Eventually we sobered up and sheepishly returned to our regular roles as parents and pillars of the community (sorry, just snorted chilled Juniper Berry juice and Quinine up my nose when I read that sentence!)  Wise old birds, it was agreed at brunch on Day 2 (oh, yes, the games began from the off) that none, repeat none, of the photographs will ever be posted on Facebook.  Ever.

Nevertheless, having been squiff-eyed throughout, our gracious host wanted to know what had happened at his party.  So he set up a Dropbox link and invited guests to upload any non-compromising photographs, on condition that they remained private, accessible only to the participants and weren't shared with the wider world.  Good call and, because at one point or the other (and for some, the points joined into one very long, very solid line!) everyone let their hair down in a way they'd rather not remember, the pact is sealed.

This, then, is the only public photograph of that bushveld blowout, taken during the game drive on our first morning. I risk life and limb publishing it so if no further blogs are ever published, dear reader, you'll know that I was 'done in' by the savage group of aging rockers.  The life of a whistle blower is, alas, one of jeopardy. 

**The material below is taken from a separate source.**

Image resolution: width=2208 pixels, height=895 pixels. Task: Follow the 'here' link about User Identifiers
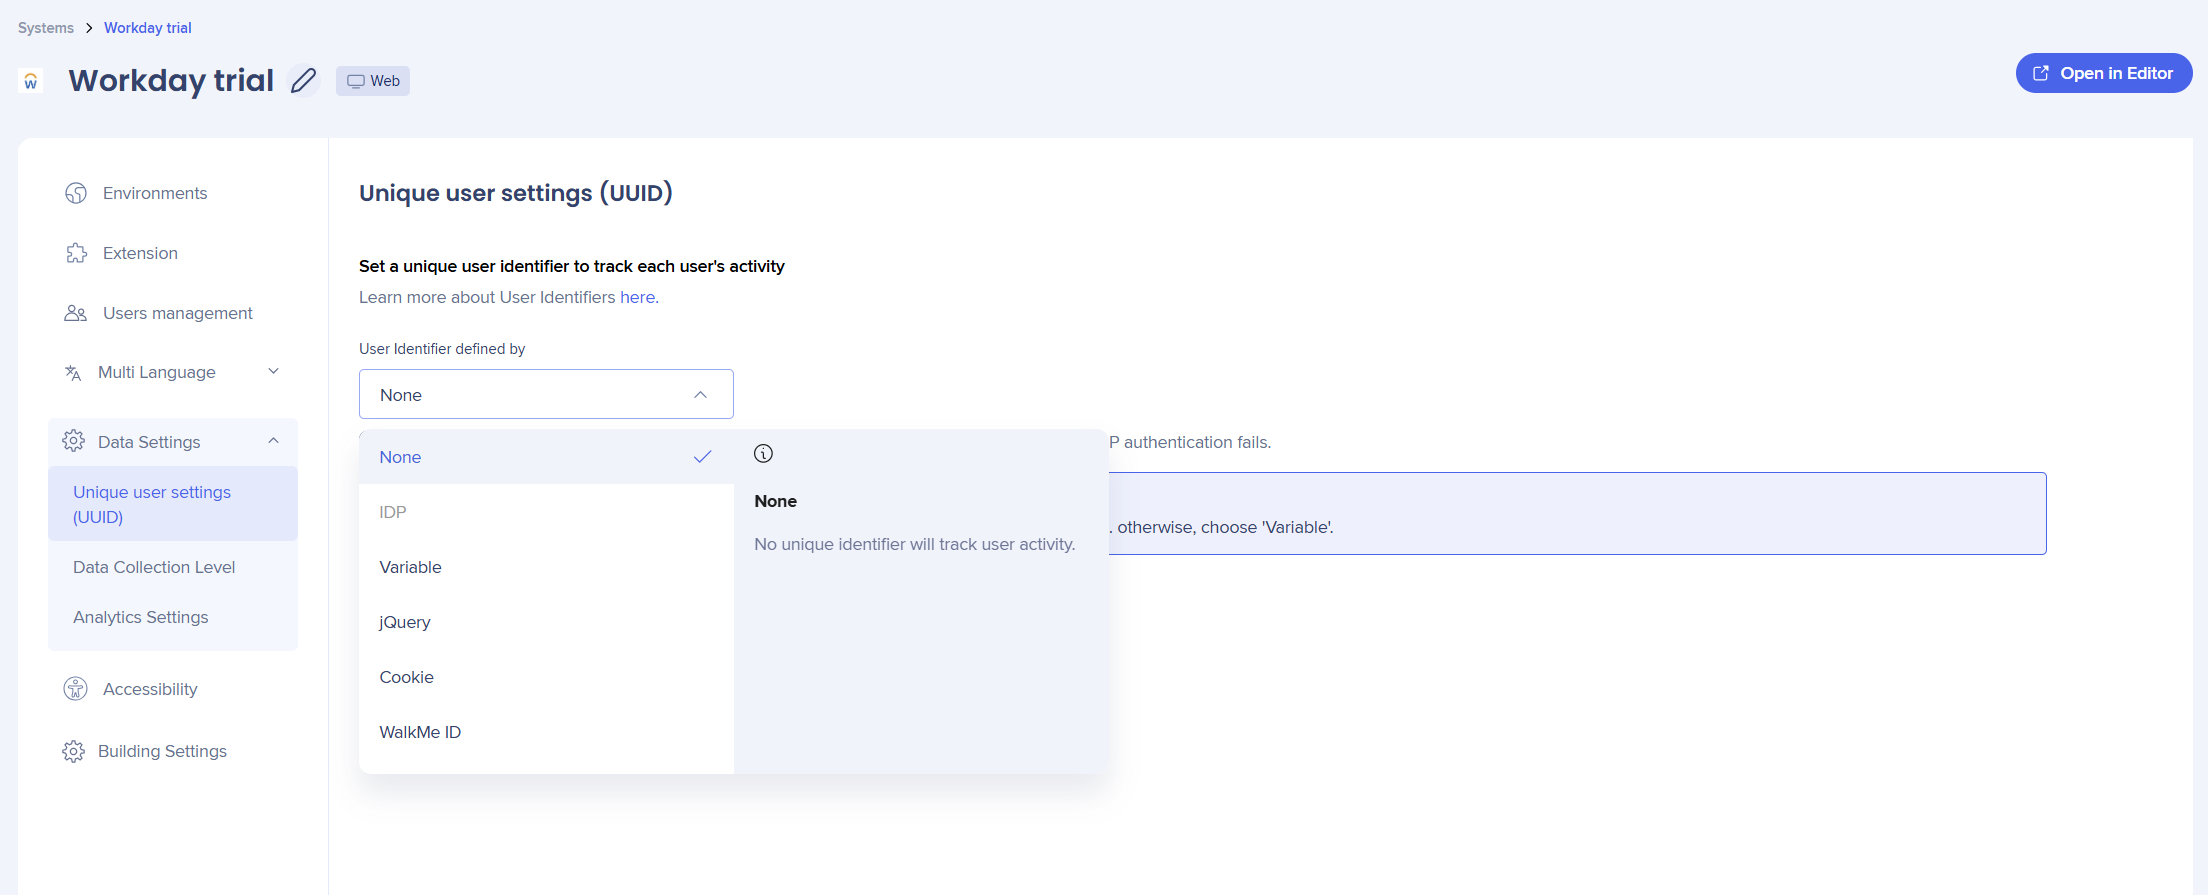[x=638, y=297]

Morning tea in the bush, and some ammunition collecting for a raucous game of "Bokdrolspoeg" (or  Antelope Shit Spitting)  that evening.  Not for the weak-stomached, it's a really foul pastime.  Marinading the dung in gin didn't improve it one iota.
Back to reality, we offer cheery, if restrained, greetings when we inevitably bump into one another around town. One or two of the less gentlemanly (yes you know who you are) can't resist referring to The Night Of The Tablecloth Annointing and they shall, one day, have an accident in a dark alley but that will be the beginning of a new story.

Every generation deserves a revolution and we have turned into reprobate mid lifers - we didn't invent the mid life crisis.  We just perfected it.